Task goal
Print exactly the lines below between the line containing "Task: Click the 水印 input field" and the line containing "You are a computer-use agent. This", counting both of those lines. Leave pictures out.

-- Records follows --

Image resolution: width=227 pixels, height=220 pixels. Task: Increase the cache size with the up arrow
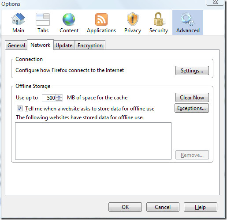click(59, 96)
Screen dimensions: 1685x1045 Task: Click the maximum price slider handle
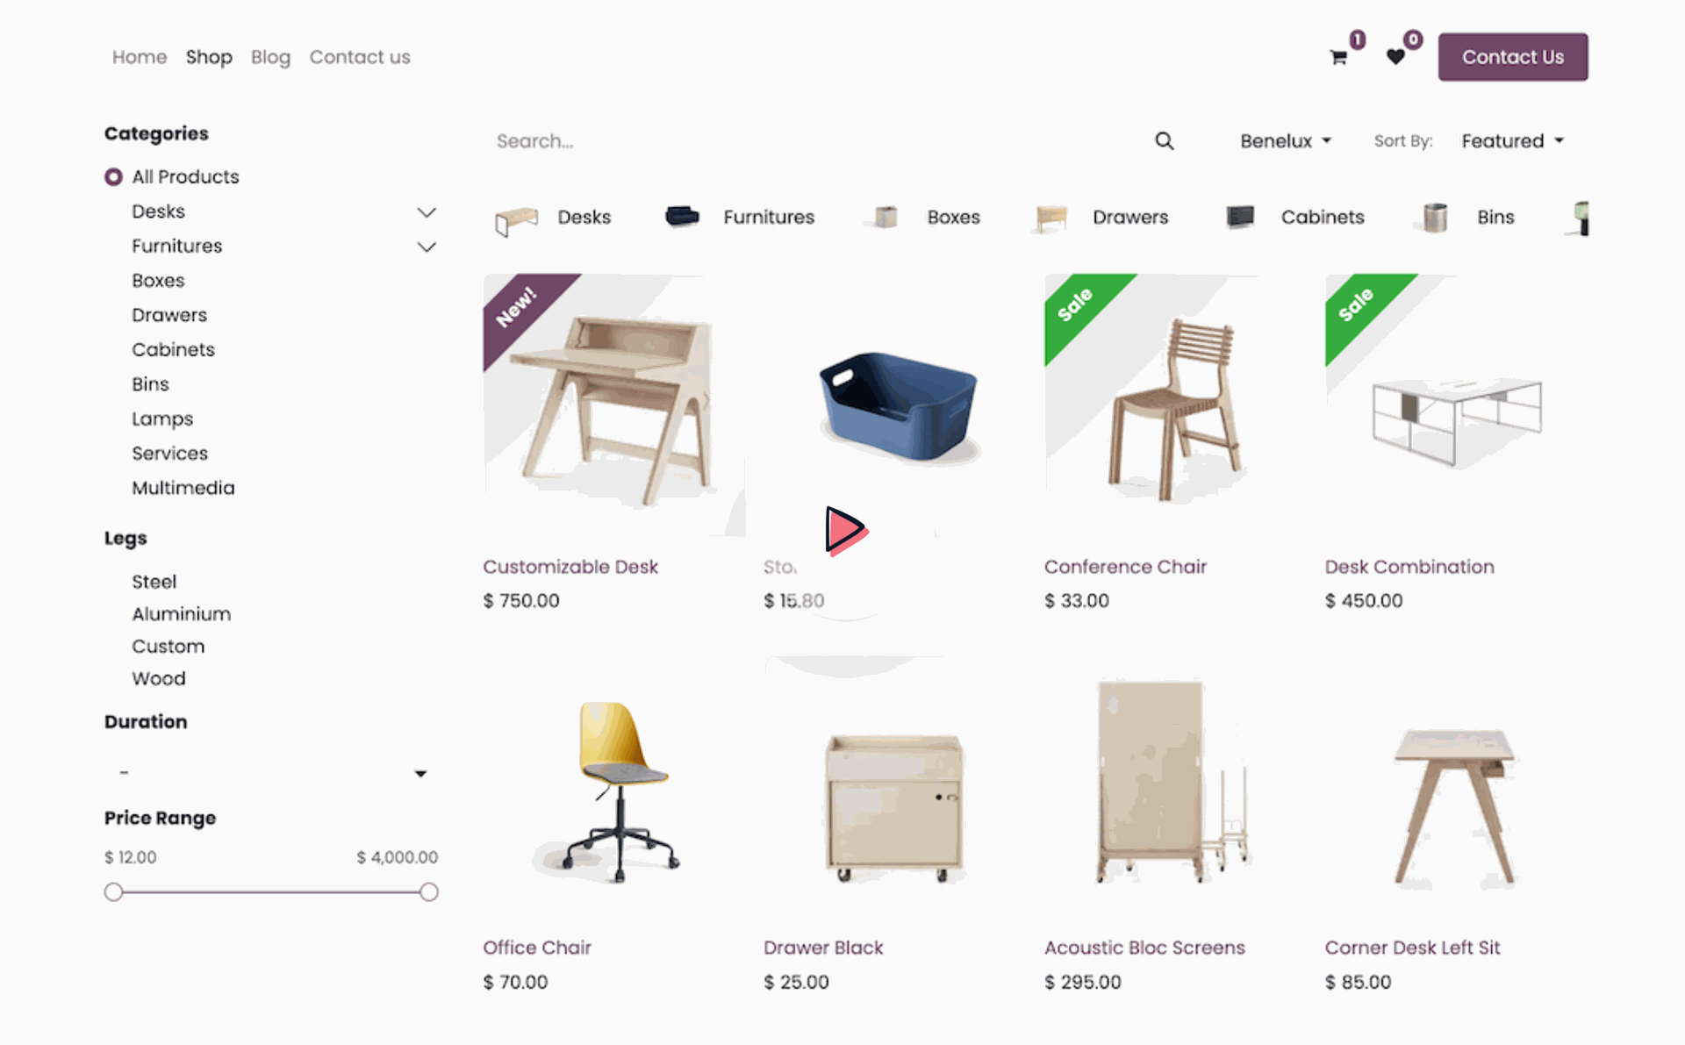(428, 892)
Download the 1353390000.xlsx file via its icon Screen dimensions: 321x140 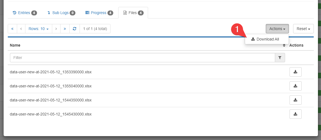tap(295, 72)
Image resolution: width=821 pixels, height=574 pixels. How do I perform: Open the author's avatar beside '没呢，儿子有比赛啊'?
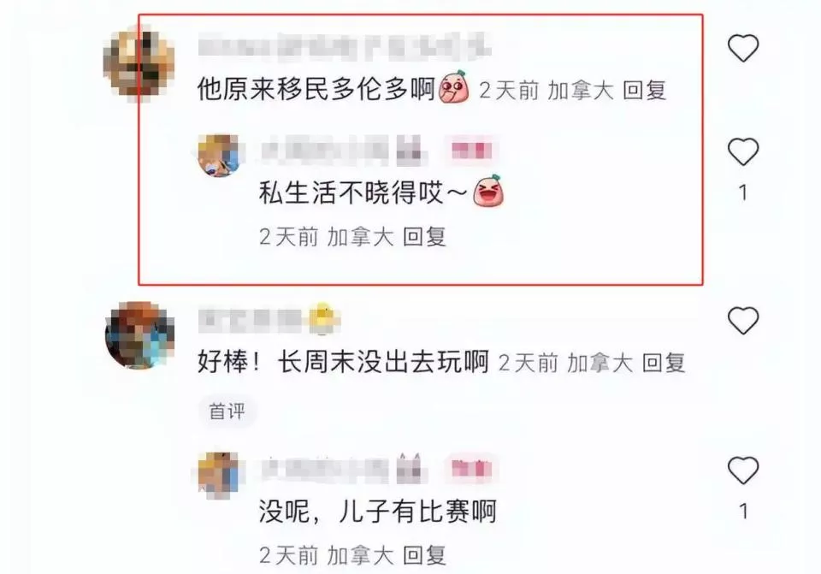click(218, 474)
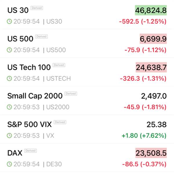Select the S&P 500 VIX name
Screen dimensions: 174x174
pos(29,124)
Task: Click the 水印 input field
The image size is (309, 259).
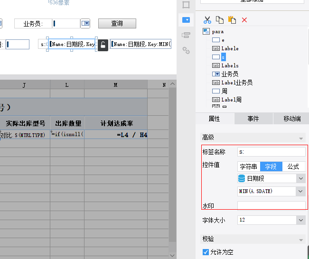Action: tap(271, 205)
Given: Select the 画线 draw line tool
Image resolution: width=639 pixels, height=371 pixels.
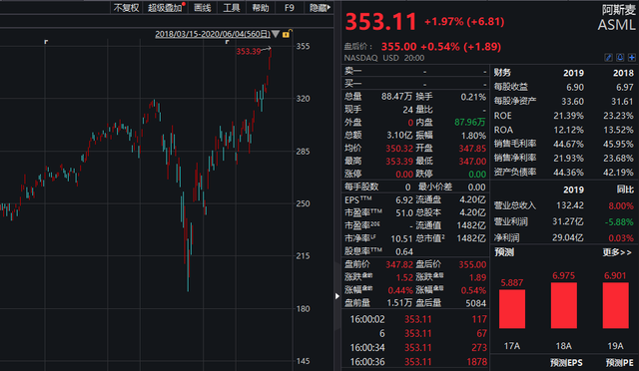Looking at the screenshot, I should (203, 8).
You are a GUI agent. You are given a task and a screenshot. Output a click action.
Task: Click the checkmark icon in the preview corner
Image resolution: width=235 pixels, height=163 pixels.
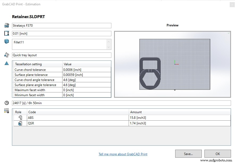[228, 33]
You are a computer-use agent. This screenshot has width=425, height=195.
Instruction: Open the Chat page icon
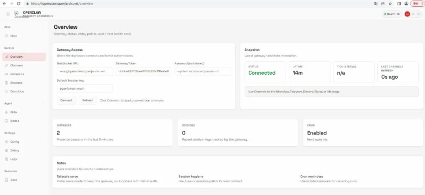6,36
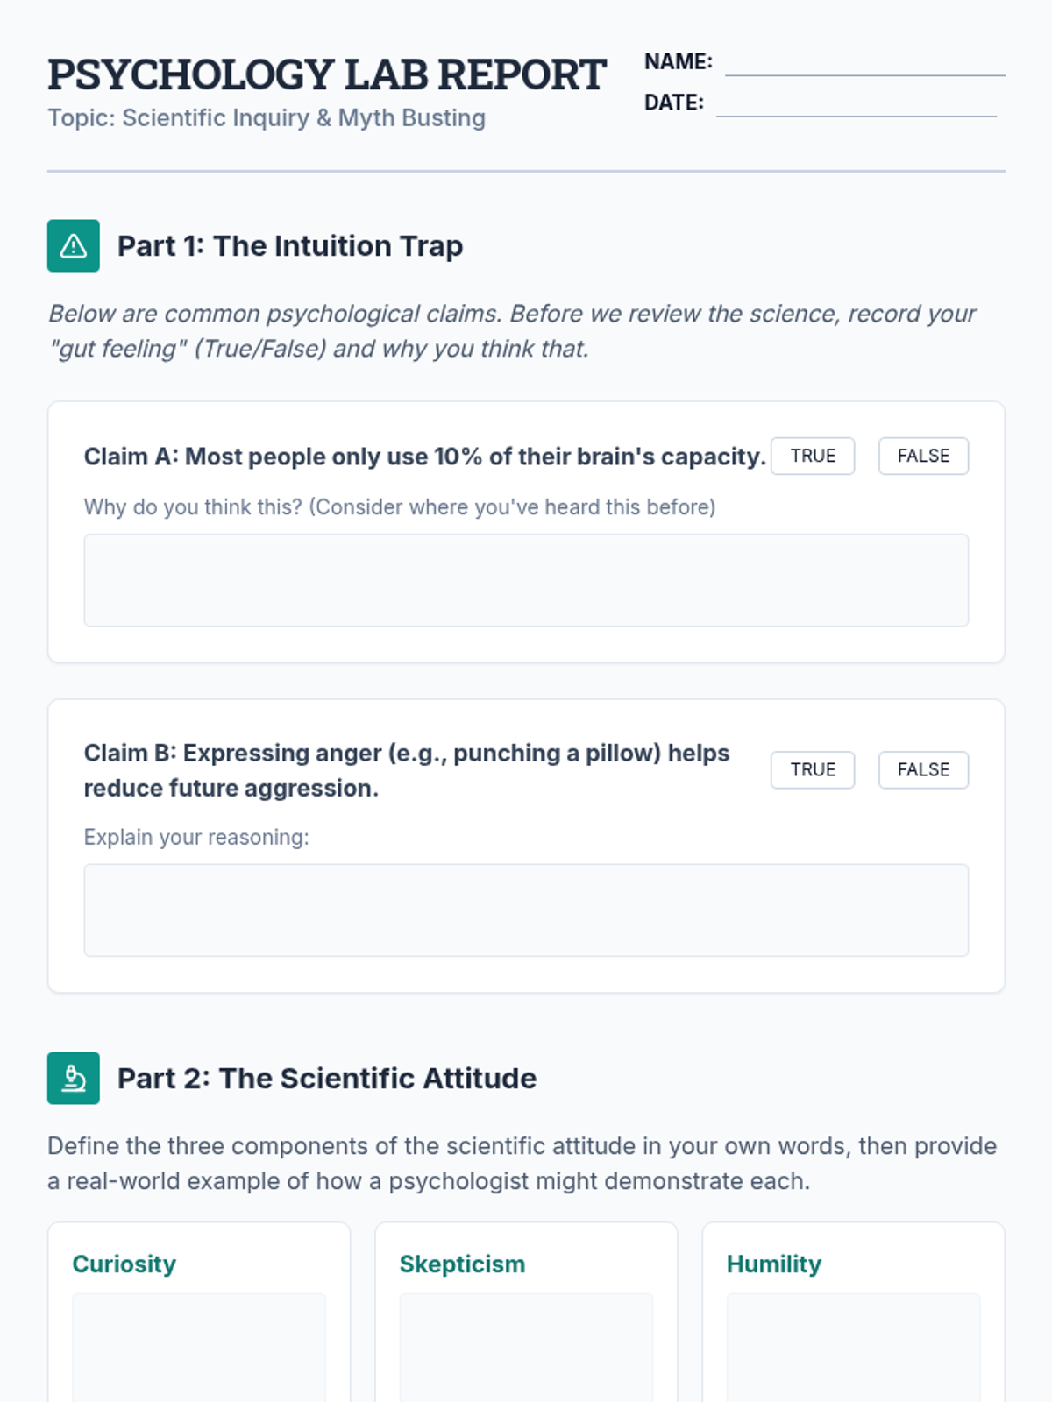Click the Psychology Lab Report title
1052x1402 pixels.
(327, 74)
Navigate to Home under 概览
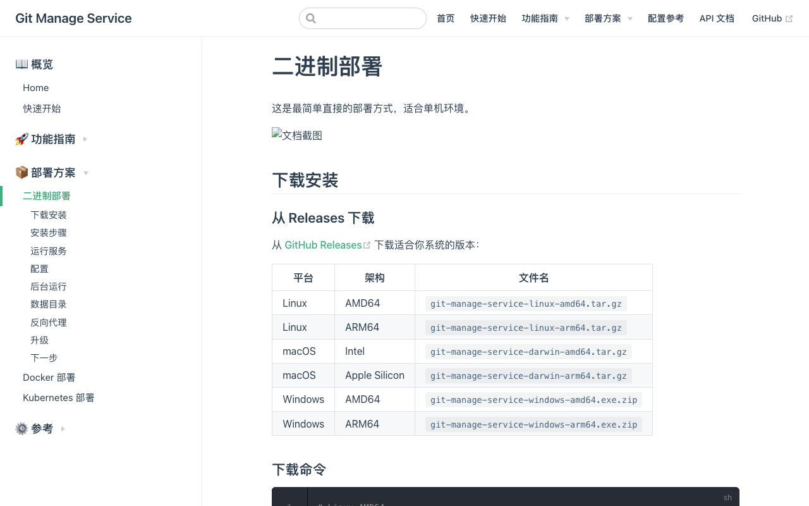This screenshot has width=809, height=506. [35, 87]
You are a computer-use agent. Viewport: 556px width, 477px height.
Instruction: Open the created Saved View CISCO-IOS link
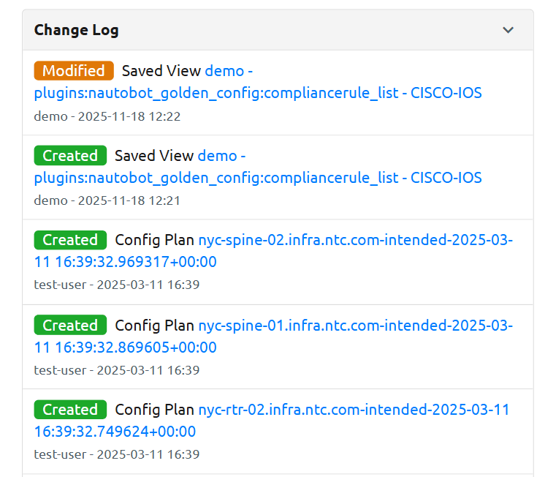coord(257,178)
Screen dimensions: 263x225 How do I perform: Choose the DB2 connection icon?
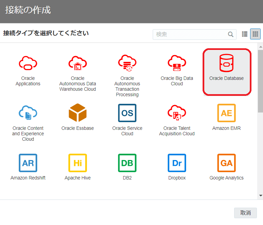pyautogui.click(x=127, y=163)
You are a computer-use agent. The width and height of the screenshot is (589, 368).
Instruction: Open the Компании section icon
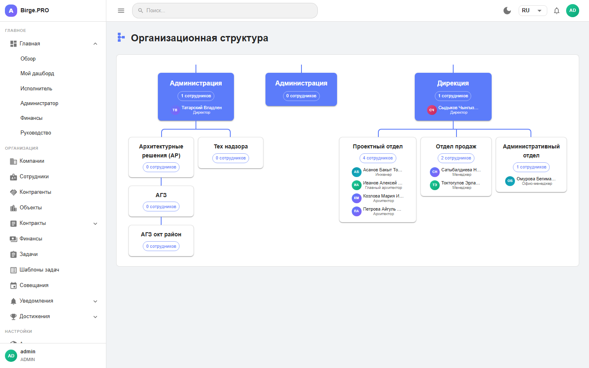[13, 161]
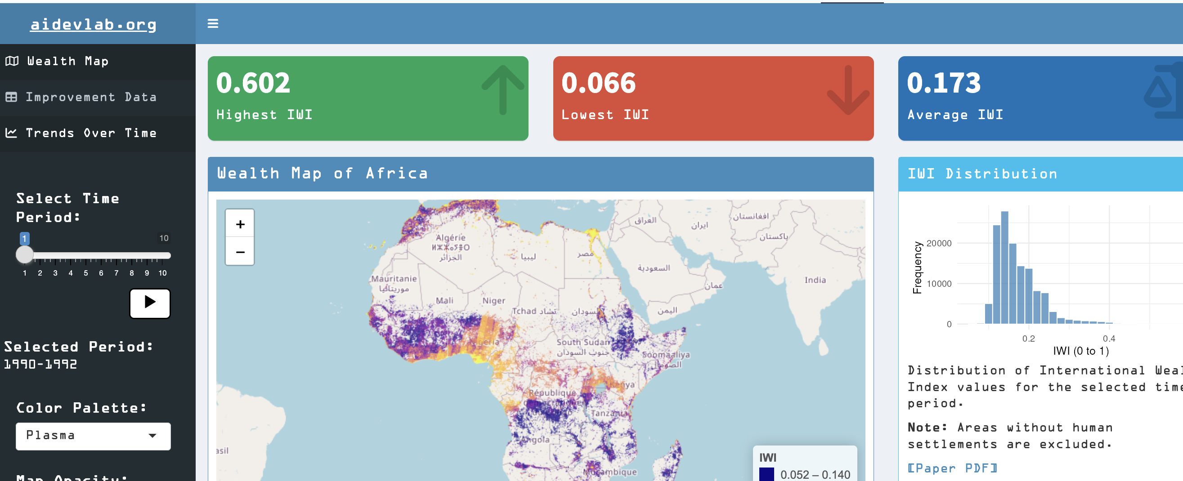This screenshot has height=481, width=1183.
Task: Open the Wealth Map tab
Action: pyautogui.click(x=68, y=61)
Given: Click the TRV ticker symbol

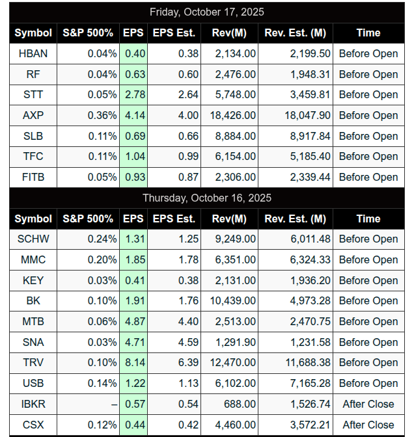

-- Records concluded --

Answer below
Task: Click the 水印 input field
The image size is (309, 259).
Action: tap(271, 205)
Given: Select the 画线 draw line tool
Image resolution: width=639 pixels, height=371 pixels.
Looking at the screenshot, I should (203, 8).
You are a GUI agent. You are given a task and a screenshot. Output a click action.
Task: Click the checkmark icon in the preview corner
Image resolution: width=235 pixels, height=163 pixels.
[228, 33]
You are a computer-use agent. This screenshot has width=425, height=195.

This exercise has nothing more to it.